Is there anyway to use cuda 11 or later for FSL's eddy_cuda?

gerardyu · November 5, 2024, 4:37am

I’m using FSL’s eddy_cuda within mrtrix3’s dwifslpreproc on an HPC. It would seem that the latest version of cuda supported by FSL 6.0.6 is that of 10.2. Unfortunately for me, the oldest version of the cuda available on this HPC is 11.7. My sysadmin said cuda10.2 is somewhat ‘ancient’ and will not work on the HPC.

i’m aware this How to setup CUDA 10.2, 11.0, and 11.5 in order to use eddy_cuda10.2 (in FSL 6.0.5.x), PyTorch, and Tensorflow 2 here but i do not have sudo rights on the HPC and the HPC is running on Rocky Linux 8.7 instead of ubuntu

paulmccarthy · November 5, 2024, 9:59am

Hi @gerardyu, recent versions of eddy (and the other FSL CUDA tools) should run just fine on any modern GPU with an up to date GPU driver.

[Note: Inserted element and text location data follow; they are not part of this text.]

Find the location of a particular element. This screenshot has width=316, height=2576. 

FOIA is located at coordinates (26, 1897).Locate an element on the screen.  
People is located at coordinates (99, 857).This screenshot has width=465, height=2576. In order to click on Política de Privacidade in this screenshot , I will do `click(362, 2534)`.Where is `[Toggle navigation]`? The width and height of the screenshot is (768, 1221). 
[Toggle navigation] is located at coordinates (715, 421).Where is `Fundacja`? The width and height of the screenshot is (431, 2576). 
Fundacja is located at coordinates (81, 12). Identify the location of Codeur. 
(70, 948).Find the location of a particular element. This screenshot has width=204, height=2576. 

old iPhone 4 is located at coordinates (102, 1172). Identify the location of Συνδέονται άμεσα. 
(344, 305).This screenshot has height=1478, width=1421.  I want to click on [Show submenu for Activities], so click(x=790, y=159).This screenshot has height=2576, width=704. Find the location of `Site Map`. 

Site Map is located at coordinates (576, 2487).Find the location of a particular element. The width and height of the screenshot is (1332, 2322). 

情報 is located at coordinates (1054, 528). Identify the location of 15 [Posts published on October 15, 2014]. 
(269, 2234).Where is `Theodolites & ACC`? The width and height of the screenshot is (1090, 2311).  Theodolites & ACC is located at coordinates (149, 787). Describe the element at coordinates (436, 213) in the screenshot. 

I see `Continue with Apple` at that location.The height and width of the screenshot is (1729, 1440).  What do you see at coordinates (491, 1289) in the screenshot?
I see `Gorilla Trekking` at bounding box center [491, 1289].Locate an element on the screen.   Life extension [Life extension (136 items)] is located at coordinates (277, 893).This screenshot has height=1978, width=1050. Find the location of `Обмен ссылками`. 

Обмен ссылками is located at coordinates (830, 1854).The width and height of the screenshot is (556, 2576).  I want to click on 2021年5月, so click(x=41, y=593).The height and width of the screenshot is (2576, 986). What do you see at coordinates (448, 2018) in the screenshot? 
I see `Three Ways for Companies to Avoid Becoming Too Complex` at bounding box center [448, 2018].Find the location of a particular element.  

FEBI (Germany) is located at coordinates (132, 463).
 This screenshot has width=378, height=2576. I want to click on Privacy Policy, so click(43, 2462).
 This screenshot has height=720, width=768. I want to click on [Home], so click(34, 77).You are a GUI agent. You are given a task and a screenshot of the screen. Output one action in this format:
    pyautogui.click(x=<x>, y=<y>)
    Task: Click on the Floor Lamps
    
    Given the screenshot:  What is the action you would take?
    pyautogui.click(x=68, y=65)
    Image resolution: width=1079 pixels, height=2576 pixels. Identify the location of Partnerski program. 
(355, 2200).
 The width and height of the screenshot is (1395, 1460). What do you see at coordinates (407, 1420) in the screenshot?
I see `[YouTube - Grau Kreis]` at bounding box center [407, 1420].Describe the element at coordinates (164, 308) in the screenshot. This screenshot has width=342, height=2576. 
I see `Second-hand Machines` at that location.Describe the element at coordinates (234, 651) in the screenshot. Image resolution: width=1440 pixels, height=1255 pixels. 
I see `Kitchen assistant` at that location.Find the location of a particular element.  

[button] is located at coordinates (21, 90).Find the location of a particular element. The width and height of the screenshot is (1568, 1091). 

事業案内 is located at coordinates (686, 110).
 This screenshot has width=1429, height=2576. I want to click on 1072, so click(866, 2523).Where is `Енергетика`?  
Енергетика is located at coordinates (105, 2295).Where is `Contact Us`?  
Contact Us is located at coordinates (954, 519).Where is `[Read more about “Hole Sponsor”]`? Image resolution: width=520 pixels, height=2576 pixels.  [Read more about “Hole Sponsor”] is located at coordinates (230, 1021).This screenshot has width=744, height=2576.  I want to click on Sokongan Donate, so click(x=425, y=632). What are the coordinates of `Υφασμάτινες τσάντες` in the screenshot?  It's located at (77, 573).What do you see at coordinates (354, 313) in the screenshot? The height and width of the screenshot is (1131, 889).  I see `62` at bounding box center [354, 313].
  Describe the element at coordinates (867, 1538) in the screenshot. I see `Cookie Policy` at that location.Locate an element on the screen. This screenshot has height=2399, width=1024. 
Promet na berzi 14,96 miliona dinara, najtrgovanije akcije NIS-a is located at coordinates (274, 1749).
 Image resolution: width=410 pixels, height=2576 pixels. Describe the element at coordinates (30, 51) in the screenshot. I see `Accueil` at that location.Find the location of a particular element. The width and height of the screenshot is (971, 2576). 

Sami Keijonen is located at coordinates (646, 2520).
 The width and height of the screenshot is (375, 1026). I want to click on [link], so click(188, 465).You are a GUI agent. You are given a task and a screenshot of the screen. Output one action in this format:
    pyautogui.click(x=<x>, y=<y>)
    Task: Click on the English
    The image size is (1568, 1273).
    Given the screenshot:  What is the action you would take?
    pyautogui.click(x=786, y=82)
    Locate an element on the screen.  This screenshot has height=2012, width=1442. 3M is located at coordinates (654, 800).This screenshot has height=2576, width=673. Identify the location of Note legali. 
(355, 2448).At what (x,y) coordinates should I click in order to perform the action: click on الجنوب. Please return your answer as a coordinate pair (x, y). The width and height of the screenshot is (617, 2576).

Have you tried running eddy on your system?

gerardyu · November 5, 2024, 1:50pm

i wasn’t able to run eddy_cuda10.2 after loading the cuda11.7 module on the HPC

i got the following error

eddy_cuda10.2: error while loading shared libraries: libcuda.so.1: cannot open shared object file: No such file or directory

paulmccarthy · November 5, 2024, 1:57pm

@gerardyu - that suggests that the system you are using doesn’t have a CUDA driver installed. I would get in touch with your HPC team to see if they can help you.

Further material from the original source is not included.